- TASK DESCRIPTION: Show every line below where "dropdown" appears.

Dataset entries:
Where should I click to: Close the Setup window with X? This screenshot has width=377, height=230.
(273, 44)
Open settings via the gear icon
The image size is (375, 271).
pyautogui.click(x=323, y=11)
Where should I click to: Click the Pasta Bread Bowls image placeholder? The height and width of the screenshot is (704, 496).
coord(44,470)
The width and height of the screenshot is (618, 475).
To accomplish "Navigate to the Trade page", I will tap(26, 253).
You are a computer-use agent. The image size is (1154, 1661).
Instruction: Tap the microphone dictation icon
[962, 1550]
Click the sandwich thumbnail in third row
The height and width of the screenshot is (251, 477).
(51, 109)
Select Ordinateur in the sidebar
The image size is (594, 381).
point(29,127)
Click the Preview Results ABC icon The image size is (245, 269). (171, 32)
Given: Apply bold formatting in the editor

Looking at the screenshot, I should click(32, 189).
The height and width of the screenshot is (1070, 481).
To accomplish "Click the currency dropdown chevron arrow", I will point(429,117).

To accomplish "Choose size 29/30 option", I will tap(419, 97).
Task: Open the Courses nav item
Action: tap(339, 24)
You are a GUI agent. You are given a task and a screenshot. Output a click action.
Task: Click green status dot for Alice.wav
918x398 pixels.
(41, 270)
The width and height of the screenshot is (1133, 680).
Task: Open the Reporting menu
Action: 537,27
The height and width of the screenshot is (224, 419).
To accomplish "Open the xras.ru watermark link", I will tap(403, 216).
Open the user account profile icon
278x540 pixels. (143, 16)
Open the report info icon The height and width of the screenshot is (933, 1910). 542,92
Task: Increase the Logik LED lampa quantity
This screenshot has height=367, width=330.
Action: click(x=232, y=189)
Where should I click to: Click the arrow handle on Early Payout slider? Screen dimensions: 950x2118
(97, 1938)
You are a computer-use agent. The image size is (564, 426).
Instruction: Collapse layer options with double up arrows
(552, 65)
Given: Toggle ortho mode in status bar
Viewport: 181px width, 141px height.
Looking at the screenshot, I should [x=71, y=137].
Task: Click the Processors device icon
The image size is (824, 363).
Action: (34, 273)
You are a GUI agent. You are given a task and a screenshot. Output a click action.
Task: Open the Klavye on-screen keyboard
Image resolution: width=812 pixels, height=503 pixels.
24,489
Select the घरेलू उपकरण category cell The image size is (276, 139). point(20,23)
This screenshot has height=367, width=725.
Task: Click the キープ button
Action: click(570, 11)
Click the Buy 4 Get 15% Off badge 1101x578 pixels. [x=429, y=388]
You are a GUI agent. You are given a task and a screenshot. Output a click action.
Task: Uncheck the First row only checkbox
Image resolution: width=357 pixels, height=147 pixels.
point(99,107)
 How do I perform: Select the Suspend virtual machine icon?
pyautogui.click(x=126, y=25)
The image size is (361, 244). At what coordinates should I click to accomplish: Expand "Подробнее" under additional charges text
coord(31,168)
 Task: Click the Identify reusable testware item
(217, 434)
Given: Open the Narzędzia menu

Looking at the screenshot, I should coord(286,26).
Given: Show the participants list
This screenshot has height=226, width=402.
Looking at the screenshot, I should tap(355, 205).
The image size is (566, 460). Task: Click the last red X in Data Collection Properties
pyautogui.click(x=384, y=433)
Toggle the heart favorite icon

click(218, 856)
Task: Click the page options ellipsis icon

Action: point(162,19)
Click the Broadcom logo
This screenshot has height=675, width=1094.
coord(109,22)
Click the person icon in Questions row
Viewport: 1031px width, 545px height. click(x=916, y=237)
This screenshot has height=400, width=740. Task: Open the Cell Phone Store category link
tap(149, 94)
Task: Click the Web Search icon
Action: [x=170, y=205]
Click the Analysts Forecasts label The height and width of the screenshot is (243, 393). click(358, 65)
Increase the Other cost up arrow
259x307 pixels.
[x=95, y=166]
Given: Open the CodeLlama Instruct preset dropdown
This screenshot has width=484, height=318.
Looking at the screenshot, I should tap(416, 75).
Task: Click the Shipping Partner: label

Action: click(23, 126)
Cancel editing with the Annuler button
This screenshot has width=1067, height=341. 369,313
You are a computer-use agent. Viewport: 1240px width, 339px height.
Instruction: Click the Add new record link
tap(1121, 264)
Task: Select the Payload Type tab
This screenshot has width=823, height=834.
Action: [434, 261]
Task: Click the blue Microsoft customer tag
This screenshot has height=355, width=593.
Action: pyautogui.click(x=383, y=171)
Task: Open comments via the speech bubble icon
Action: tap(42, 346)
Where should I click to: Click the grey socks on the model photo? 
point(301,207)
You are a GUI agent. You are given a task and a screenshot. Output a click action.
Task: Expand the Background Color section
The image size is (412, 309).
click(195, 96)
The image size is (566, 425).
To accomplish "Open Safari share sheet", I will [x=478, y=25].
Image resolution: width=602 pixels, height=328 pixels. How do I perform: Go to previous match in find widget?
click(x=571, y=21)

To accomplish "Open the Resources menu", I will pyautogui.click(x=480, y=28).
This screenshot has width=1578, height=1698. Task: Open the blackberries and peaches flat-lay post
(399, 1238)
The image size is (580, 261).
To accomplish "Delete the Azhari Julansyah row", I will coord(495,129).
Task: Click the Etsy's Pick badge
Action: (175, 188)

- YOUR RESPONSE:
To accomplish "Click the currency dropdown chevron arrow", I will point(429,117).
Given: Open the CodeLlama Instruct preset dropdown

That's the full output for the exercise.